Newsday (New York)

May 31, 2001 Thursday

SECTION: VIEWPOINTS, Pg. A47

HEADLINE:
Redistricting Gives Two Parties Unfair Edge

BYLINE:
By Omar Ali and Harry Kresky

Politicians have to take redistricting seriously, because how a district is redrawn to reflect population shifts can determine who wins future elections.

Democratic Rep. Gary Ackerman, whose district includes parts of Queens, Nassau and Suffolk Counties, for instance, is reported to have hired a professional lobbyist in Albany to make sure that his district is not one of the two seats New York State will lose as a result of the census findings. In New Rochelle, a battle is brewing between Democrats and Republicans over how to redraw the districts from which city council members are elected, given the growth of the Latino community. At issue is what partisan impact the creation of a majority Latino district might have in the balance of power between the parties.

The U.S. Supreme Court recently weighed in on such issues in the North Carolina redistricting case of Easley vs. Cromartie. The Court's decision was applauded by Democrats and Republicans alike because it explicitly found that manipulation by the two major parties to achieve partisan ends is acceptable, even if it involves using race as a significant factor in doing so.

The decision represents a major step back from the course taken by the Court after the 1990 census, when the design of a number of new districts was found to illegally discriminate because their odd shapes and demographics made it clear that race was a "predominate" factor in their creation. In Easley vs. Cromartie, the Court found that race was significant, but not predominate, because the goal was to achieve a safe Democratic congressional district in North Carolina.

That it was drawn to include many Democrats who happen to be black voters was not held to cross the constitutional line prohibiting racial discrimination. Indeed, the majority opinion by Justice Stephen Breyer went so far as to state that "the creation of a safe Democratic seat" was a "constitutional political objective." In the dissenting opinion, Justice Clarence Thomas argued that "racial gerrymandering offends the Constitution," and it is "not a defense that the Legislature merely may have drawn the district based on the stereotype that blacks are reliable Democratic voters."

Whether or not one agrees with "the stereotype that blacks are reliable Democratic voters," Thomas' concern about the conflation of party affiliation and race is an important question of democracy and equal treatment under the law. To be sure, there is a general perception of the black community's locked status as the most loyal Democratic Party constituency. Regardless, it does not follow that being black means being a Democrat or that the degree to which any group of voters tends to vote for a political party should be a factor in deciding how their voting district is delimited.

Nonetheless, the Court's latest ruling suggests that the Democratic and Republican Parties can make governmental policy in furtherance of blatantly racialist partisan objectives so long as that policy is couched in race neutral-that is, two-party-terms.

The Court's decision has essentially given legitimacy to a process in which a bipartisan balance may be achieved by allocating more or fewer black voters to districts depending on whether or not the district was designed to be Democratic or Republican. Such a process undermines the electoral power of the black community by assuming that its needs and aspirations coincide with those of the Democratic Party. Making the race of voters the determining factor of how a congressional district is drawn enhances the perception that race and party affiliation go hand-in-hand.

The Court's implicit assumption that the rights and concerns of all voters are protected in a process organized around the creation of safe seats for Democrats and Republicans elected by way of past gerrymandering is not only racist but fundamentally undemocratic. What about the 35 percent to 40 percent of Americans-black, Latino, Asian and white-who identify themselves as political independents? In Bush vs. Gore, the Supreme Court held that government actions cannot "value one person's vote over that of another" without running afoul of the constitutional guarantee of equal protection of the law.

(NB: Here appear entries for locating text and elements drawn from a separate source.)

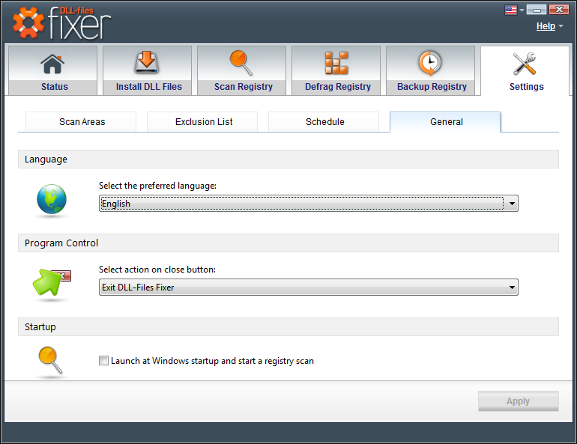Click the Startup magnifying glass icon
Image resolution: width=577 pixels, height=444 pixels.
(x=50, y=360)
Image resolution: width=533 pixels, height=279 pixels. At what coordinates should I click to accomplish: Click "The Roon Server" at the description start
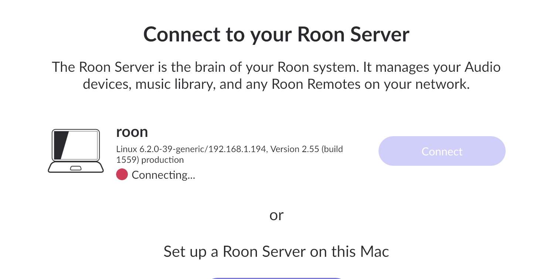tap(102, 67)
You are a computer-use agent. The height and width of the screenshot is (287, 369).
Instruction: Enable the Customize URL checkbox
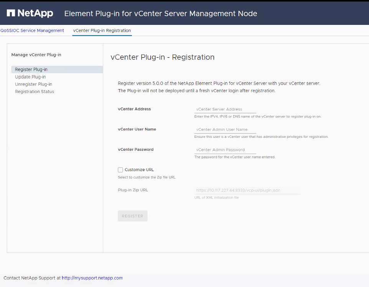[x=120, y=170]
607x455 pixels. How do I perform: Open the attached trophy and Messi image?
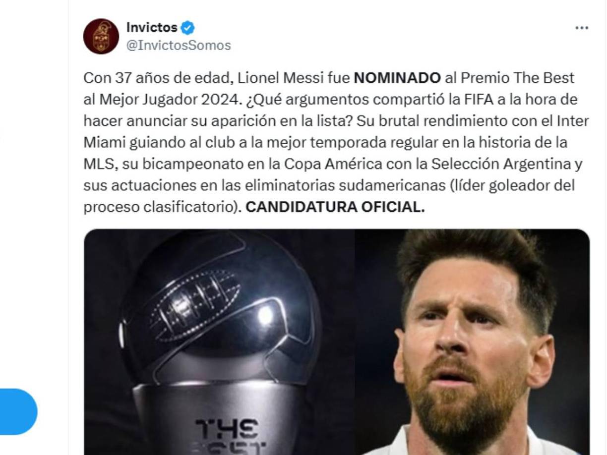pos(337,342)
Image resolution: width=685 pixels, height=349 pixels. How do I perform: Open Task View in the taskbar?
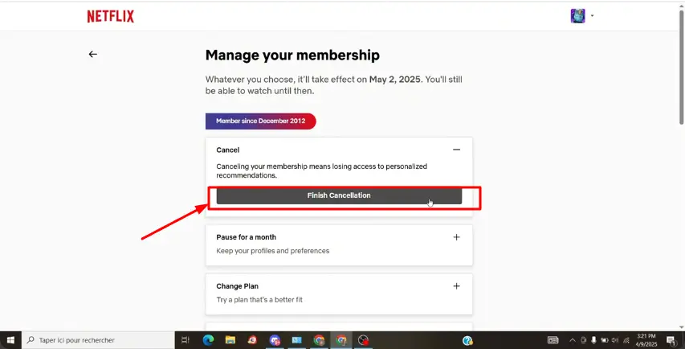pyautogui.click(x=186, y=340)
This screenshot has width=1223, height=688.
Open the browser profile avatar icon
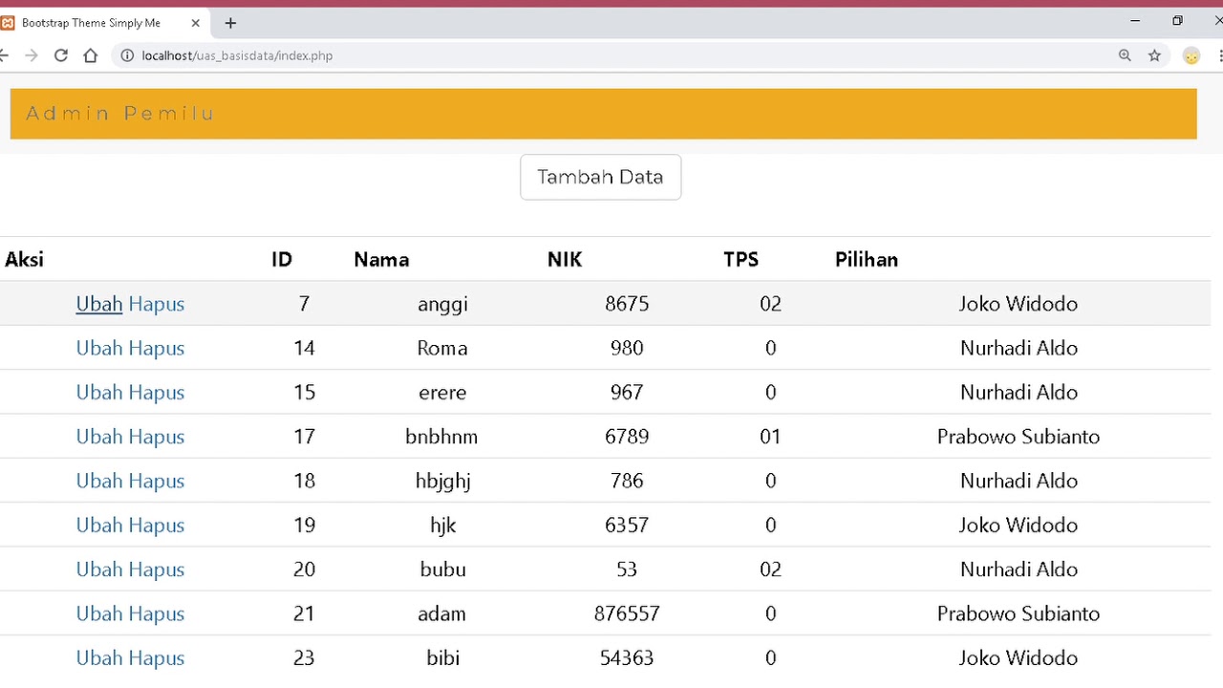[1191, 55]
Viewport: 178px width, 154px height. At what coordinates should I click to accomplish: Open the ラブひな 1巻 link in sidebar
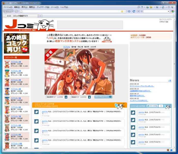pos(16,62)
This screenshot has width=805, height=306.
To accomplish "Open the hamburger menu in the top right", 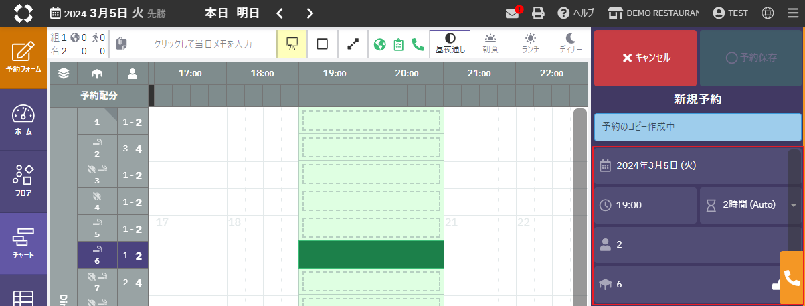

Doesn't a redistricting process that creates a safe Democratic or Republican seat violate the right of equal protection of independent voters? Aren't independents' votes valued less than those of the Democrats or Republicans when the districts in which they vote are rigged for either of the two parties to win? This issue must be addressed.

 

GRAPHIC: Omar Ali, left, is a doctoral candidate in history at Columbia University and a district leader of the Independence Party of New York; Harry Kresky is an attorney in New York City and a member of the State Executive committee of the Independence Party.